START Dataset entries
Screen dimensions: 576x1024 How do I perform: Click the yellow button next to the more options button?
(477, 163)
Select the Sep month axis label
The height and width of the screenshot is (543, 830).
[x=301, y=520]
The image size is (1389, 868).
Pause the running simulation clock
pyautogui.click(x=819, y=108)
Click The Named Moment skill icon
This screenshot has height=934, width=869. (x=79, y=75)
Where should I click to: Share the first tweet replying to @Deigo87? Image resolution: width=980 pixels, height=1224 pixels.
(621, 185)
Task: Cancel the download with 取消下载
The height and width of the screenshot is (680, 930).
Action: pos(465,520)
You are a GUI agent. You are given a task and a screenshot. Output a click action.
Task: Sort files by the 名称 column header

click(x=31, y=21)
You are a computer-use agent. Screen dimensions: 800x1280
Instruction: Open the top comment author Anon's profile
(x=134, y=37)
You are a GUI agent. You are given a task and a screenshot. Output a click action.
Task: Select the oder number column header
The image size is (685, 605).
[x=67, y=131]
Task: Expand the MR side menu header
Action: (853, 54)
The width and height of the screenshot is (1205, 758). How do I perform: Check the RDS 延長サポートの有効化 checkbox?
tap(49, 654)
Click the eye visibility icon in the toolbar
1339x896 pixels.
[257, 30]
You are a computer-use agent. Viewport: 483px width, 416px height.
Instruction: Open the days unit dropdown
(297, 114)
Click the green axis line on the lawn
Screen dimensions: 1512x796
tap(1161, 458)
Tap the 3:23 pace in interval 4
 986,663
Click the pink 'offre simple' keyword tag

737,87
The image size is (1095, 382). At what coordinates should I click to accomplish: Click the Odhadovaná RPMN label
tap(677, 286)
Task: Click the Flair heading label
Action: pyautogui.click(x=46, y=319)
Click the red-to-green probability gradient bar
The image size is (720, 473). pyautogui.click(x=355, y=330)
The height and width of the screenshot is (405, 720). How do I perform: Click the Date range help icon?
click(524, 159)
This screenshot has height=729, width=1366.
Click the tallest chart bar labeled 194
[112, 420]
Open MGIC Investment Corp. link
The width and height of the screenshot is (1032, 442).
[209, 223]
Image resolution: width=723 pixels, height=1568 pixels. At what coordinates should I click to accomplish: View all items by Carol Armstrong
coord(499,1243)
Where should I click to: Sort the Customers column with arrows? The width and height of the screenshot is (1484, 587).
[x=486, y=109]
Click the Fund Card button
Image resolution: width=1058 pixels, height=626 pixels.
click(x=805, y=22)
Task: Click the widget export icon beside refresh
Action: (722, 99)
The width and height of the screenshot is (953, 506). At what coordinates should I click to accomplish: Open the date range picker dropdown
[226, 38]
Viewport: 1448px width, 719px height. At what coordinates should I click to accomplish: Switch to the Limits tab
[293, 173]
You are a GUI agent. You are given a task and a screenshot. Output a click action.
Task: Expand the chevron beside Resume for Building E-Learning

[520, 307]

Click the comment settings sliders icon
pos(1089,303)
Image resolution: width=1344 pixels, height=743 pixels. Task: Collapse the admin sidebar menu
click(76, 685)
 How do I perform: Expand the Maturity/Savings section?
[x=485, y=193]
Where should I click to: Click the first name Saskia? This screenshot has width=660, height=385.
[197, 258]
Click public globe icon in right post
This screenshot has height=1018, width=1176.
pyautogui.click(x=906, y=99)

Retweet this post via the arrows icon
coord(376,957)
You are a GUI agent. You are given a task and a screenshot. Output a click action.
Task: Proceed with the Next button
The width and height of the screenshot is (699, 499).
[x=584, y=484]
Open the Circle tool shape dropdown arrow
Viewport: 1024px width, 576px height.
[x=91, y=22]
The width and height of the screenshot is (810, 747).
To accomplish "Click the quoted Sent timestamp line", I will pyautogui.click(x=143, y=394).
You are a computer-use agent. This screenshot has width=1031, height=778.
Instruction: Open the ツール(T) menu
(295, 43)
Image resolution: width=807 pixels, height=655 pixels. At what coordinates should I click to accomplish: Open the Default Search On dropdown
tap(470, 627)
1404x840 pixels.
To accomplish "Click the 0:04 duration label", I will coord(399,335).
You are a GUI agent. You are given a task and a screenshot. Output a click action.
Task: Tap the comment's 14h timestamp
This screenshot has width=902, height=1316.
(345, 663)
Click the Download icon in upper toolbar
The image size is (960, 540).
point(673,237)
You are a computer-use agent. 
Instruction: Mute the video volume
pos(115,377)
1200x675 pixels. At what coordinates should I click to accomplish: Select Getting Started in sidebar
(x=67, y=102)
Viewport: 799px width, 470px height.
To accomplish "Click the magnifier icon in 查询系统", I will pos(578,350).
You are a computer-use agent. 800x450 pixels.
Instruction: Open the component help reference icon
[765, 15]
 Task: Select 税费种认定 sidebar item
END Dataset entries
## Work instructions
Each record needs to be copied out again, letter for letter.

## Task answer
Screen dimensions: 576x1024 How do I perform: Click the yellow button next to the more options button?
(477, 163)
Select the Sep month axis label
The height and width of the screenshot is (543, 830).
[x=301, y=520]
The image size is (1389, 868).
Pause the running simulation clock
pyautogui.click(x=819, y=108)
Click The Named Moment skill icon
This screenshot has height=934, width=869. (x=79, y=75)
Where should I click to: Share the first tweet replying to @Deigo87? Image resolution: width=980 pixels, height=1224 pixels.
(621, 185)
Task: Cancel the download with 取消下载
The height and width of the screenshot is (680, 930).
Action: pos(465,520)
You are a GUI agent. You are given a task and a screenshot. Output a click action.
Task: Sort files by the 名称 column header

click(x=31, y=21)
You are a computer-use agent. Screen dimensions: 800x1280
Instruction: Open the top comment author Anon's profile
(x=134, y=37)
You are a GUI agent. You are given a task and a screenshot. Output a click action.
Task: Select the oder number column header
The image size is (685, 605).
[x=67, y=131]
Task: Expand the MR side menu header
Action: (853, 54)
The width and height of the screenshot is (1205, 758). How do I perform: Check the RDS 延長サポートの有効化 checkbox?
tap(49, 654)
Click the eye visibility icon in the toolbar
1339x896 pixels.
[257, 30]
You are a computer-use agent. Viewport: 483px width, 416px height.
Instruction: Open the days unit dropdown
(297, 114)
Click the green axis line on the lawn
Screen dimensions: 1512x796
tap(1161, 458)
Tap the 3:23 pace in interval 4
 986,663
Click the pink 'offre simple' keyword tag

737,87
The image size is (1095, 382). At what coordinates should I click to accomplish: Click the Odhadovaná RPMN label
tap(677, 286)
Task: Click the Flair heading label
Action: pyautogui.click(x=46, y=319)
Click the red-to-green probability gradient bar
The image size is (720, 473). pyautogui.click(x=355, y=330)
The height and width of the screenshot is (405, 720). How do I perform: Click the Date range help icon?
click(524, 159)
This screenshot has height=729, width=1366.
Click the tallest chart bar labeled 194
[112, 420]
Open MGIC Investment Corp. link
The width and height of the screenshot is (1032, 442).
[209, 223]
Image resolution: width=723 pixels, height=1568 pixels. At what coordinates should I click to accomplish: View all items by Carol Armstrong
coord(499,1243)
Where should I click to: Sort the Customers column with arrows? The width and height of the screenshot is (1484, 587).
[x=486, y=109]
Click the Fund Card button
Image resolution: width=1058 pixels, height=626 pixels.
click(x=805, y=22)
Task: Click the widget export icon beside refresh
Action: (722, 99)
The width and height of the screenshot is (953, 506). At what coordinates should I click to accomplish: Open the date range picker dropdown
[226, 38]
Viewport: 1448px width, 719px height. At what coordinates should I click to accomplish: Switch to the Limits tab
[293, 173]
You are a GUI agent. You are given a task and a screenshot. Output a click action.
Task: Expand the chevron beside Resume for Building E-Learning

[520, 307]

Click the comment settings sliders icon
pos(1089,303)
Image resolution: width=1344 pixels, height=743 pixels. Task: Collapse the admin sidebar menu
click(76, 685)
 How do I perform: Expand the Maturity/Savings section?
[x=485, y=193]
Where should I click to: Click the first name Saskia? This screenshot has width=660, height=385.
[197, 258]
Click public globe icon in right post
This screenshot has height=1018, width=1176.
pyautogui.click(x=906, y=99)

Retweet this post via the arrows icon
coord(376,957)
You are a GUI agent. You are given a task and a screenshot. Output a click action.
Task: Proceed with the Next button
The width and height of the screenshot is (699, 499).
[x=584, y=484]
Open the Circle tool shape dropdown arrow
Viewport: 1024px width, 576px height.
[x=91, y=22]
The width and height of the screenshot is (810, 747).
To accomplish "Click the quoted Sent timestamp line", I will pyautogui.click(x=143, y=394).
You are a computer-use agent. This screenshot has width=1031, height=778.
Instruction: Open the ツール(T) menu
(295, 43)
Image resolution: width=807 pixels, height=655 pixels. At what coordinates should I click to accomplish: Open the Default Search On dropdown
tap(470, 627)
1404x840 pixels.
To accomplish "Click the 0:04 duration label", I will coord(399,335).
You are a GUI agent. You are given a task and a screenshot. Output a click action.
Task: Tap the comment's 14h timestamp
This screenshot has width=902, height=1316.
(345, 663)
Click the Download icon in upper toolbar
The image size is (960, 540).
point(673,237)
You are a computer-use agent. 
Instruction: Mute the video volume
pos(115,377)
1200x675 pixels. At what coordinates should I click to accomplish: Select Getting Started in sidebar
(x=67, y=102)
Viewport: 799px width, 470px height.
To accomplish "Click the magnifier icon in 查询系统", I will pos(578,350).
You are a computer-use agent. 800x450 pixels.
Instruction: Open the component help reference icon
[765, 15]
 Task: Select 税费种认定 sidebar item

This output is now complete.